The Pentium has two pipelines. In any given cycle, it examines the next two instructions. If the first (i.e., "older") instruction is not stalled on any older in-flight instruction, it is sent down the first pipeline. Sending an instruction from the decode stage down the rest of the pipeline is called "issuing". Otherwise, both instructions are stalled, the second (i.e., "younger") instruction cannot pass the first.

If the first instruction is issued, the second instruction is examined. If it has no stalls either on any older instruction currently in any downstream pipeline stage or on the older instruction next to it, it issues to the second pipeline. Otherwise, it moves over to the first pipeline and is considered for issue again the following cycle, this time in a pairing with the instruction after it.

Start with the simulator in ~amir/cse371/r372/src/. This simulator is somewhat simplified in that it assumes full bypassing and doesn't model caches.
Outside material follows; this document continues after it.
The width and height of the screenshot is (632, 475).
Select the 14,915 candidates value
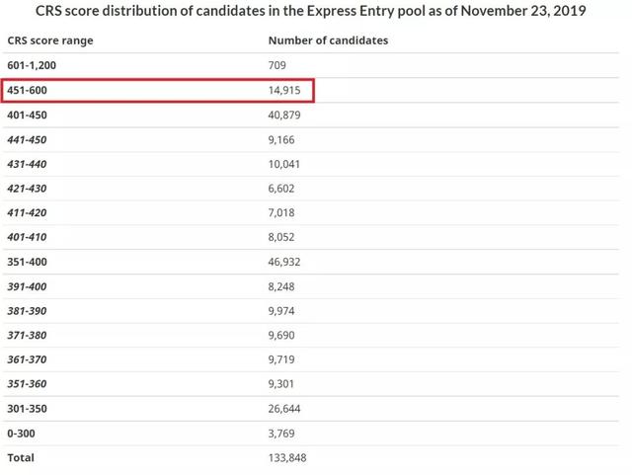pyautogui.click(x=284, y=90)
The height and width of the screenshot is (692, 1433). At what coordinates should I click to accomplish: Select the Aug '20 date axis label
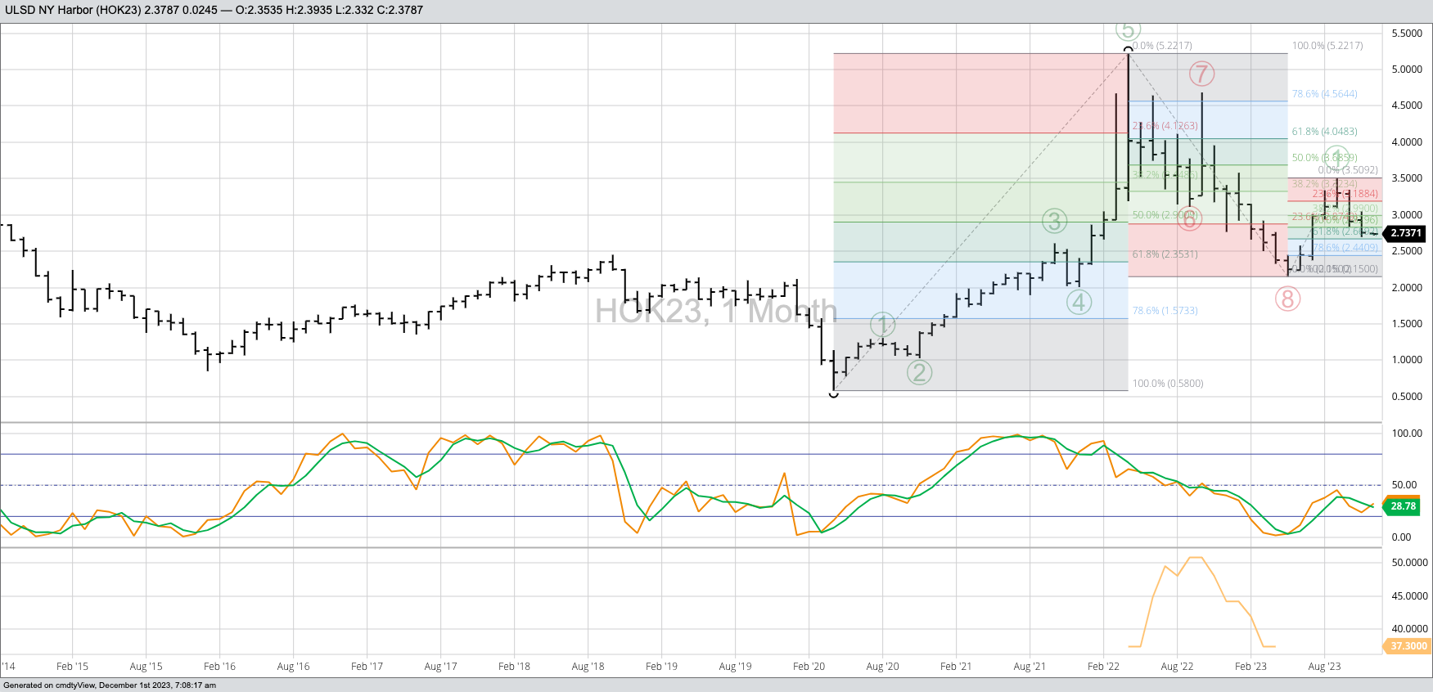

The way to model the additional "superscalar" behavior is by controlling the increment of the clock counter (counters[1]). If an instruction can issue in parallel with the immediately older instruction, the counter is not incremented. You need to add logic to determine if this is the case.

The original simulator executes btree -1 (btree with first input) in 659 clock cycles and search in 463 clock cycles. How many clock cycles does it take your quasi-Pentium simulator to "execute" these programs? Submit your simulator.c file.